(Collected data entries)

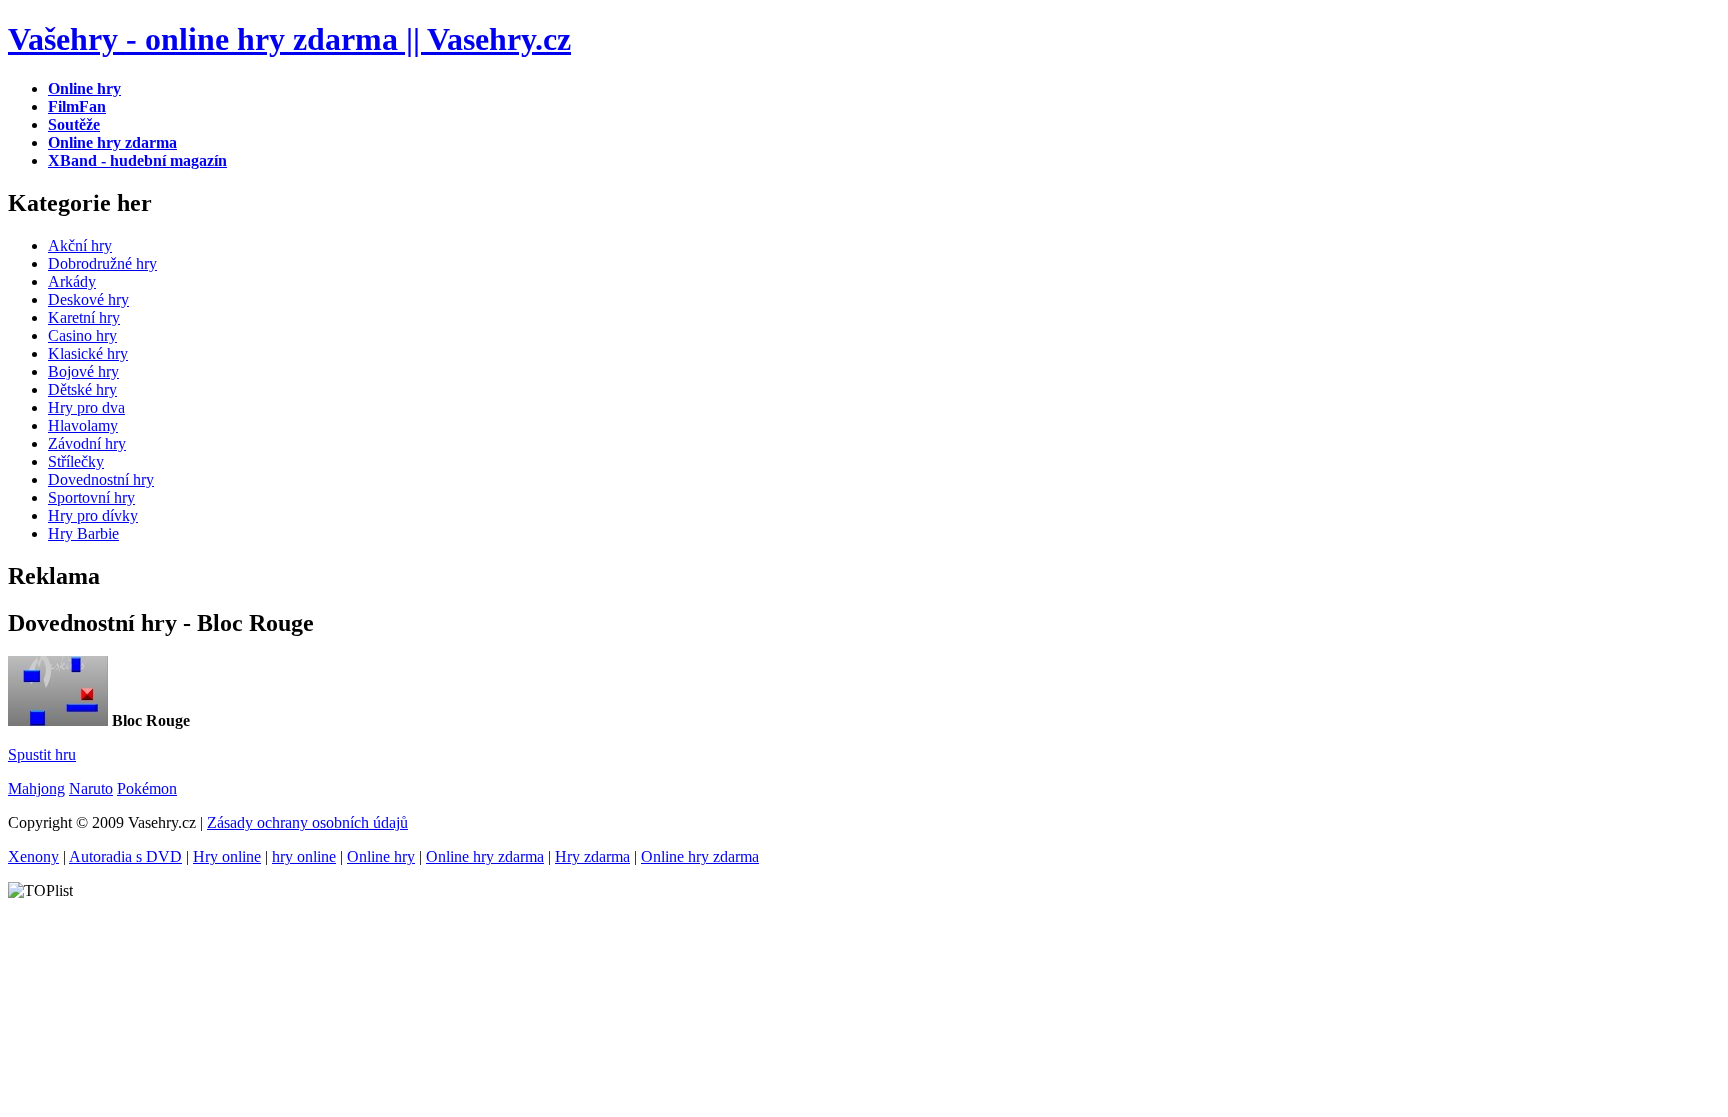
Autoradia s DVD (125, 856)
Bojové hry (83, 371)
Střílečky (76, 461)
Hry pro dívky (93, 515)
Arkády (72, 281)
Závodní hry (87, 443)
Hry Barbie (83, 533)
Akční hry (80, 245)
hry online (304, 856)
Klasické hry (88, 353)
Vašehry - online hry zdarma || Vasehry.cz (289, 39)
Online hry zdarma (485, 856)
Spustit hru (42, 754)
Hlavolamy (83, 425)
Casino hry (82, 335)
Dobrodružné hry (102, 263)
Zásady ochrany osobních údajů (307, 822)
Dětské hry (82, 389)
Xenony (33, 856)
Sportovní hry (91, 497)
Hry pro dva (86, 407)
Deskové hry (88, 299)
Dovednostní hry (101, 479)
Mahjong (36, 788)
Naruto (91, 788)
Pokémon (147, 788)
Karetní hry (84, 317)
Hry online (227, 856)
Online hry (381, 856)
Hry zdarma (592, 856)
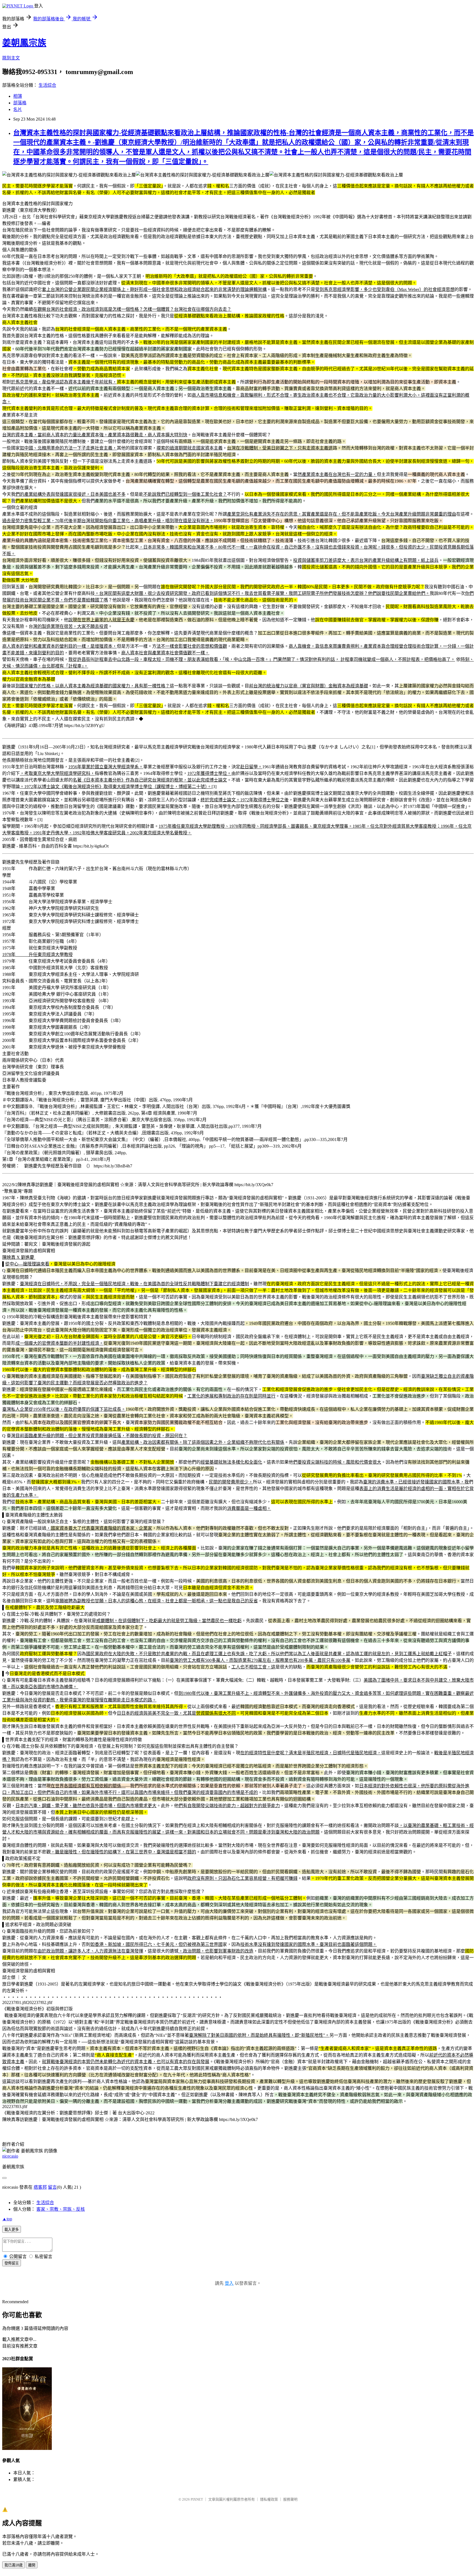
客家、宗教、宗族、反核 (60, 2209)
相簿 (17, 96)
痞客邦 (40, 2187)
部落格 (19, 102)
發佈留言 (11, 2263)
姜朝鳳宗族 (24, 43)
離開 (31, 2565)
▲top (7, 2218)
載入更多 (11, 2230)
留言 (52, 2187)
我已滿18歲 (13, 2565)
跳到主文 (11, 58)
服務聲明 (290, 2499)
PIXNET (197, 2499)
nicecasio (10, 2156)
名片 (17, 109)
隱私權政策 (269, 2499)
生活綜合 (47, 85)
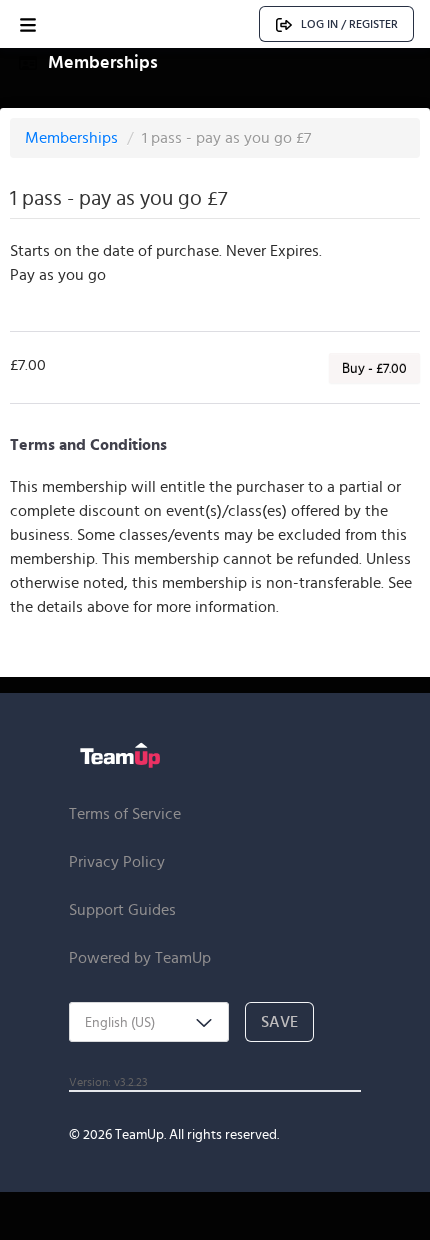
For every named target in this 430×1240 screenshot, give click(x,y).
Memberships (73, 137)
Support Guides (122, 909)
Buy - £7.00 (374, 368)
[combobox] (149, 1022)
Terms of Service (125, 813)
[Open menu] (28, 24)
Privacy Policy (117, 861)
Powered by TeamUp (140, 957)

→ WHAT IS EXPECTED
From the line with "服務聲明 (290, 2499)" up to and including the line with "[Open menu] (28, 24)" above, retype every line exactly and nothing more; leave out the pictures.

→ SOLUTION TO THIS EXERCISE
服務聲明 (290, 2499)
PIXNET (197, 2499)
nicecasio (10, 2156)
名片 (17, 109)
隱私權政策 (269, 2499)
生活綜合 (47, 85)
For every named target in this 430×1240 screenshot, give click(x,y).
Memberships (73, 137)
Support Guides (122, 909)
Buy - £7.00 (374, 368)
[combobox] (149, 1022)
Terms of Service (125, 813)
[Open menu] (28, 24)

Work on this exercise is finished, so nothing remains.